Women with a history of false positive mammogram results may be at increased risk of developing breast cancer for up to 10 years later.
In the United States, 67 percent of women ages 40 and older undergo screening mammography every one to two years. Prior studies have shown that about 16 percent of first mammograms and 10 percent of subsequent mammograms will generate a false positive result.
During the course of 10 screening mammograms, the chance of at least one false positive result is 61 percent for women screened annually, and 42 percent for women screened every two years.
“Our finding that breast cancer risk remains elevated up to 10 years after the false positive result suggests that the radiologist observed suspicious findings on mammograms that are a marker of future cancer risk,” says lead author Louise M. Henderson, assistant professor of radiology at the University of North Carolina School of Medicine.
“Given that the initial result is a false positive, it is possible that the abnormal pattern, while noncancerous, is a radiographic marker associated with subsequent cancer.”
For this study, published in the journal Cancer Epidemiology, Biomarkers & Prevention, researchers analyzed data from the Breast Cancer Surveillance Consortium (BCSC) from 1994 to 2009. The study population, which came from seven registries in different parts of the United States, included 2.2 million screening mammograms performed in 1.3 million women, ages 40 to 74 years. The Carolina Mammography Registry, a registry that draws on data from imaging facilities across North Carolina and housed at UNC-Chapel Hill, was one of the seven registries included in the study.

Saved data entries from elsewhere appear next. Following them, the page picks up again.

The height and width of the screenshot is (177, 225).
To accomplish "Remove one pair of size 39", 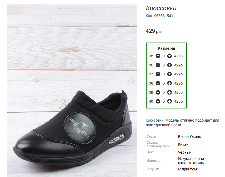I will coord(158,92).
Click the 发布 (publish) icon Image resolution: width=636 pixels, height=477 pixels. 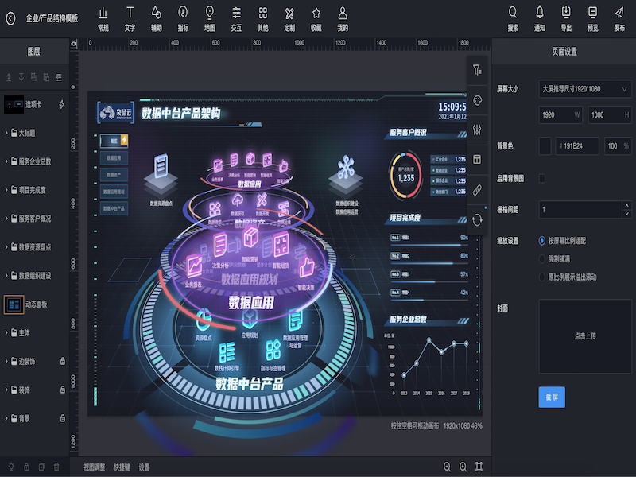619,13
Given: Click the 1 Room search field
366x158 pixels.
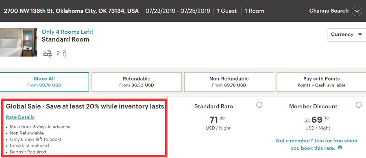Looking at the screenshot, I should (254, 11).
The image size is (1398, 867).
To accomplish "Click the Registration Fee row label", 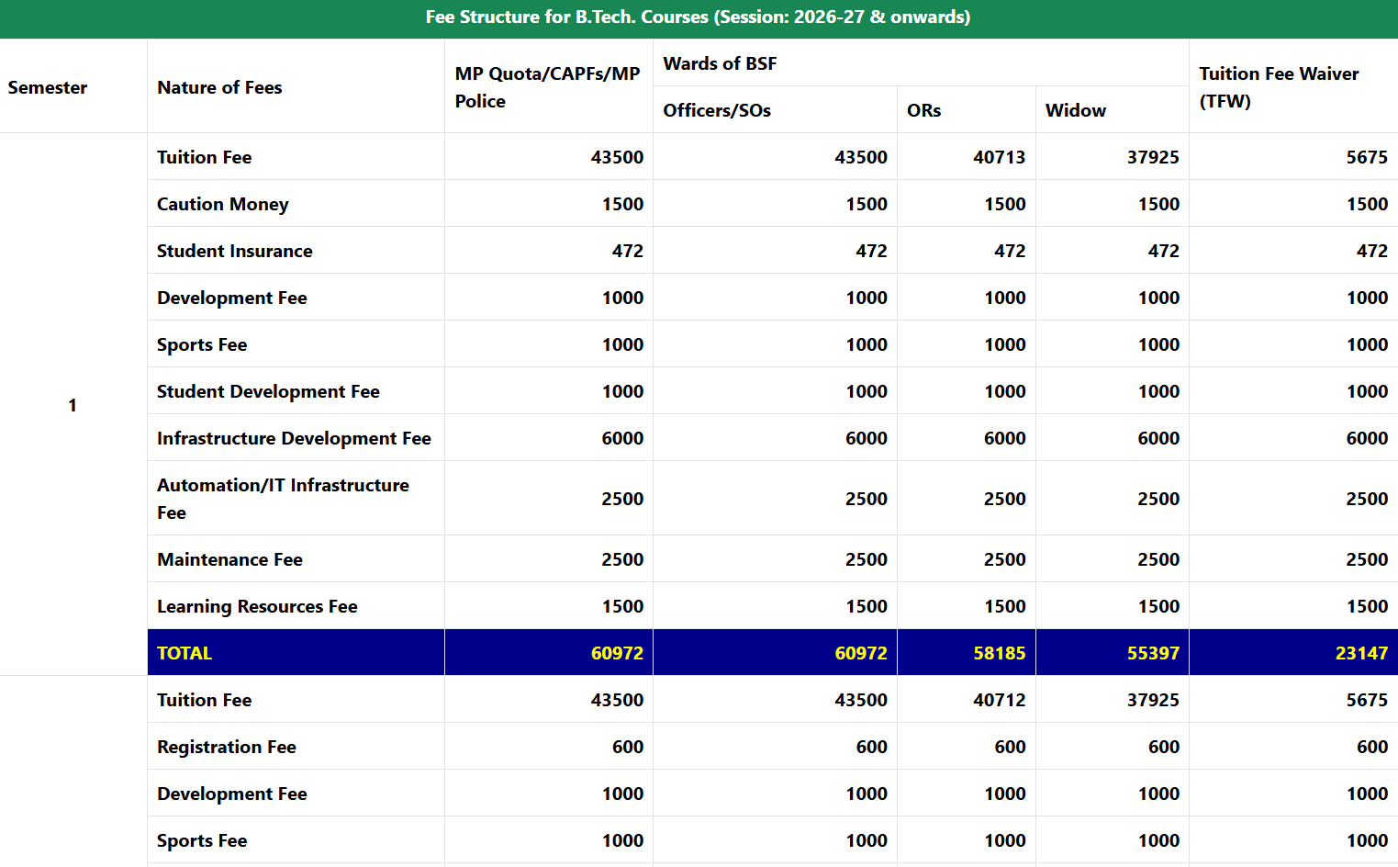I will 227,747.
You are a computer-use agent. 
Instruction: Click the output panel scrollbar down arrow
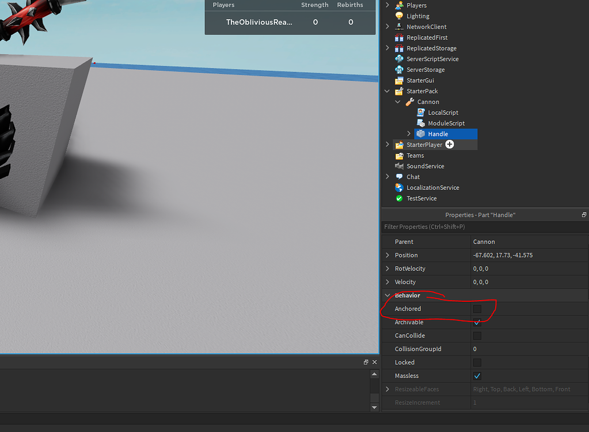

After the initial screening, women in the study were tracked across 10 years. During this period, 48,735 women were diagnosed with breast cancer.
After a mammogram, women showing some evidence of suspicious tissue will typically be referred for additional imaging, and some of those women will be further referred for a breast biopsy. After adjusting for common factors that influence breast cancer risk, the researchers found that women whose mammograms were classified as false positive who were referred for additional imaging had a 39 percent increased chance of developing subsequent breast cancer during the 10-year follow-up period, compared with women with a true negative result.

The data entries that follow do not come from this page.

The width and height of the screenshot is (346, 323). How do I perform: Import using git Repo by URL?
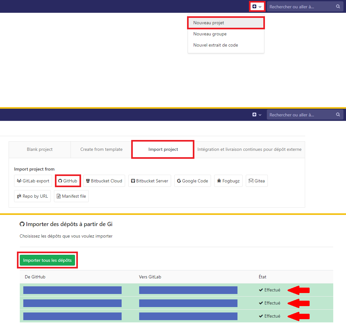point(32,196)
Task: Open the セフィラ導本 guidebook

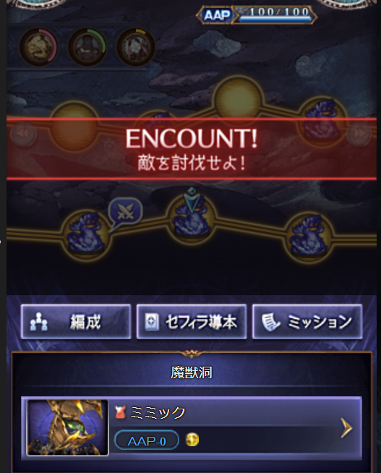Action: click(192, 322)
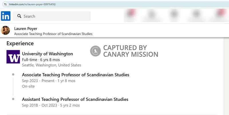Click the LinkedIn logo
Image resolution: width=229 pixels, height=115 pixels.
6,16

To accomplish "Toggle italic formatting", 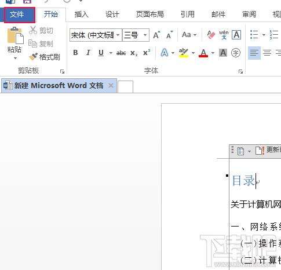I will point(88,53).
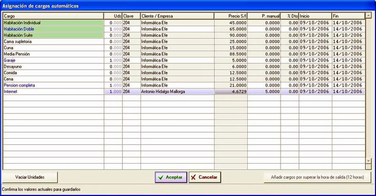The width and height of the screenshot is (376, 196).
Task: Click the scrollbar up arrow
Action: click(x=368, y=16)
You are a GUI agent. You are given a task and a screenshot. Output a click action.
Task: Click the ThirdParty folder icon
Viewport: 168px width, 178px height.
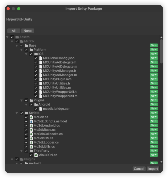[31, 151]
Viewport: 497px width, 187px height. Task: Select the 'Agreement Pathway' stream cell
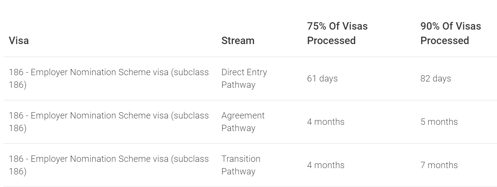[x=243, y=122]
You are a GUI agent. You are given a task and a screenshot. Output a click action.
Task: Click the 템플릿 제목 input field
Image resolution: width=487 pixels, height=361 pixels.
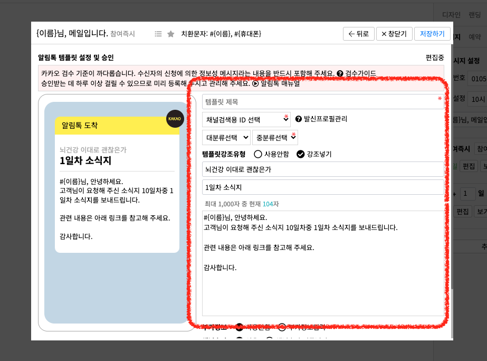[322, 101]
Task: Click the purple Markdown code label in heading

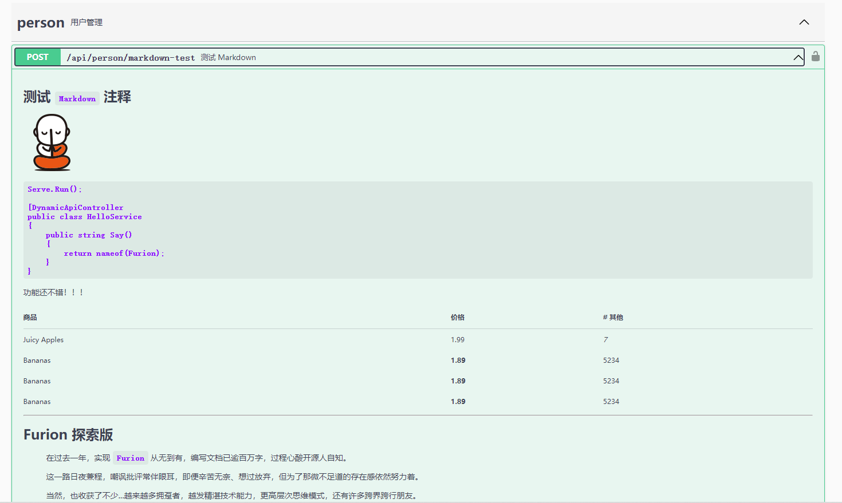Action: tap(77, 98)
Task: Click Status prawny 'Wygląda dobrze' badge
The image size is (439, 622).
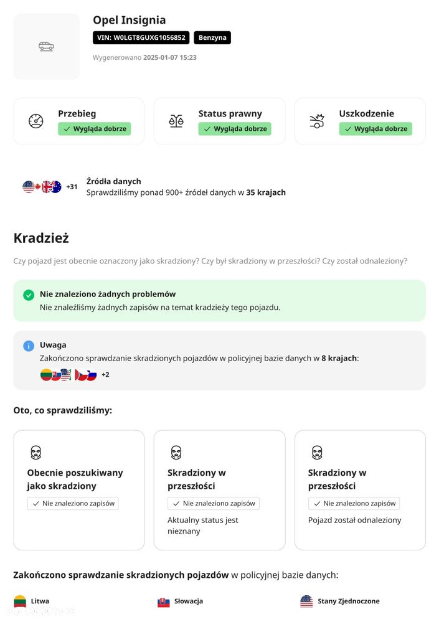Action: point(235,129)

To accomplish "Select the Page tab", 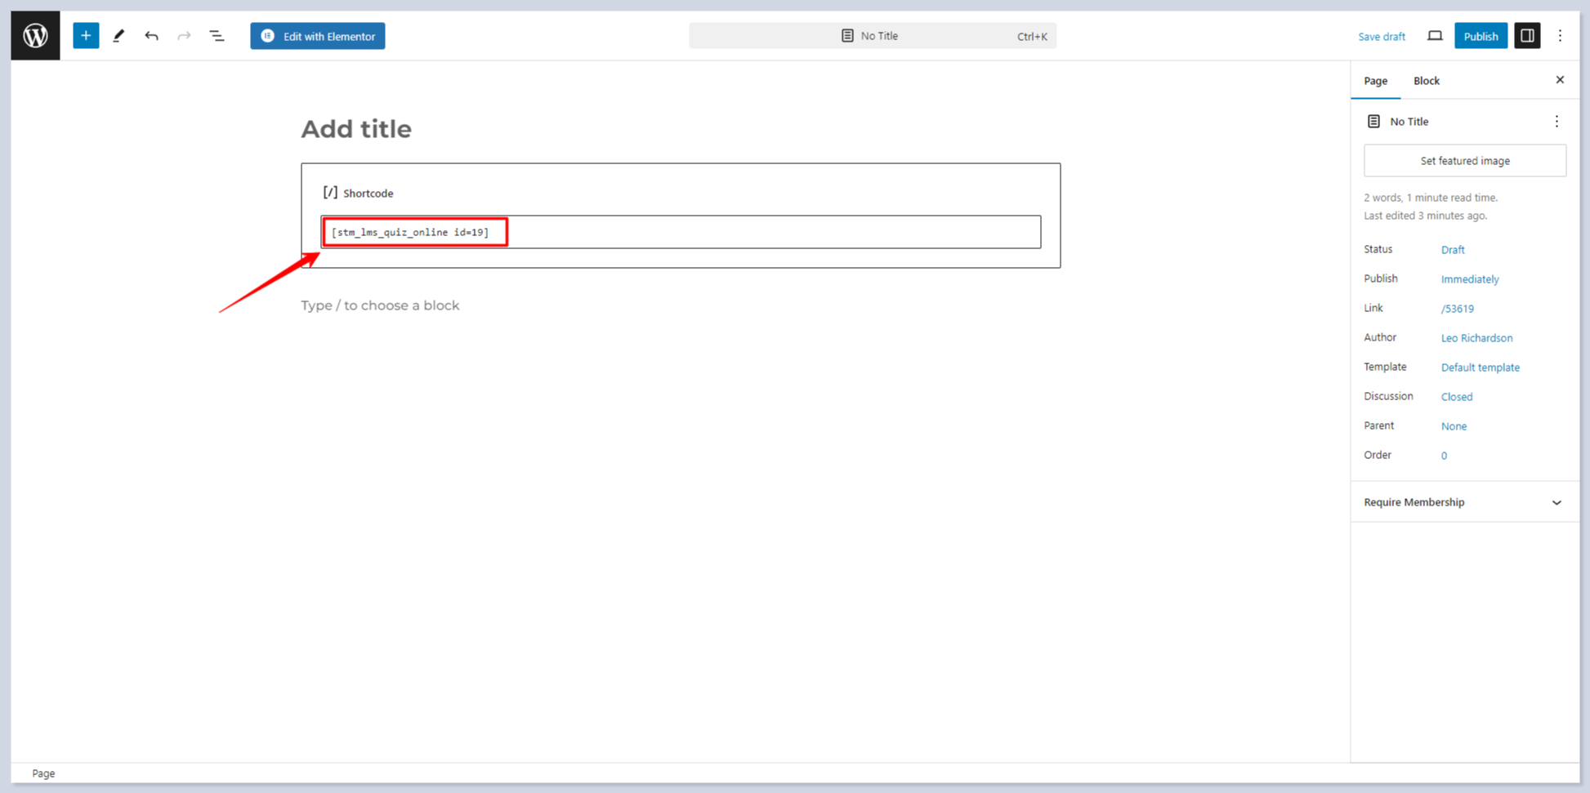I will point(1375,81).
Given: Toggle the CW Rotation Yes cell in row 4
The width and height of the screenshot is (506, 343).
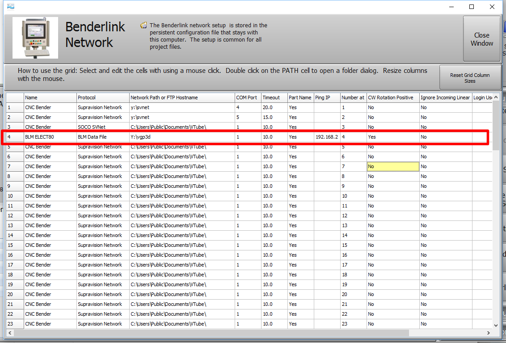Looking at the screenshot, I should click(392, 137).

Women whose mammograms were classified as false positive but were referred for a breast biopsy had a 76 percent increased chance of developing subsequent breast cancer compared with women with a true negative result.
The researchers also examined whether breast density affected the relationship between false positive mammograms and subsequent breast cancer.
“A higher proportion of false positive results were present among women with heterogeneously or extremely dense breasts compared with women who had almost entirely fatty breasts or scattered fibroglandular densities,” Henderson says. This was not surprising, as increased breast density is known to make mammograms more difficult to read.
Breast density did not affect the relationship between false positive mammograms and subsequent cancer for most women.
Recent research has shown that women who experience false positive mammograms tend to feel anxious and may develop negative effects on behavior and sleep. Henderson says she doesn’t want the findings to increase anxiety over mammograms and breast health because the increase in absolute risk with a false positive mammogram result is modest.
“We don’t want women to read this and feel worried,” she says. “We intend for our findings to be a useful tool in the context of other risk factors and assessing overall breast cancer risk.”
Age, race, family history of breast cancer, history of a breast biopsy, and mammographic breast density are also significant factors in determining a woman’s risk in the BCSC risk calculator, Henderson says.
“Our next steps are to consider how to incorporate a prior false-positive mammogram and biopsy results into risk-prediction models for breast cancer.”
The findings are consistent with results from several other countries, including Denmark, Spain, and the United Kingdom. The primary limitation of the study is that women may have moved out of the registry areas while the study was being conducted, in which case they were no longer followed. The researchers also could not assess how many cancers developed from the site of the initial suspicious mammographic finding and how many were missed cancers from a different location, including the other breast.
The BCSC and grants from the National Cancer Institute funded the work. Researchers from the University of Pennsylvania, the University of Vermont, the Group Health Research Institute in Seattle; and the University of California, San Francisco are study coauthors.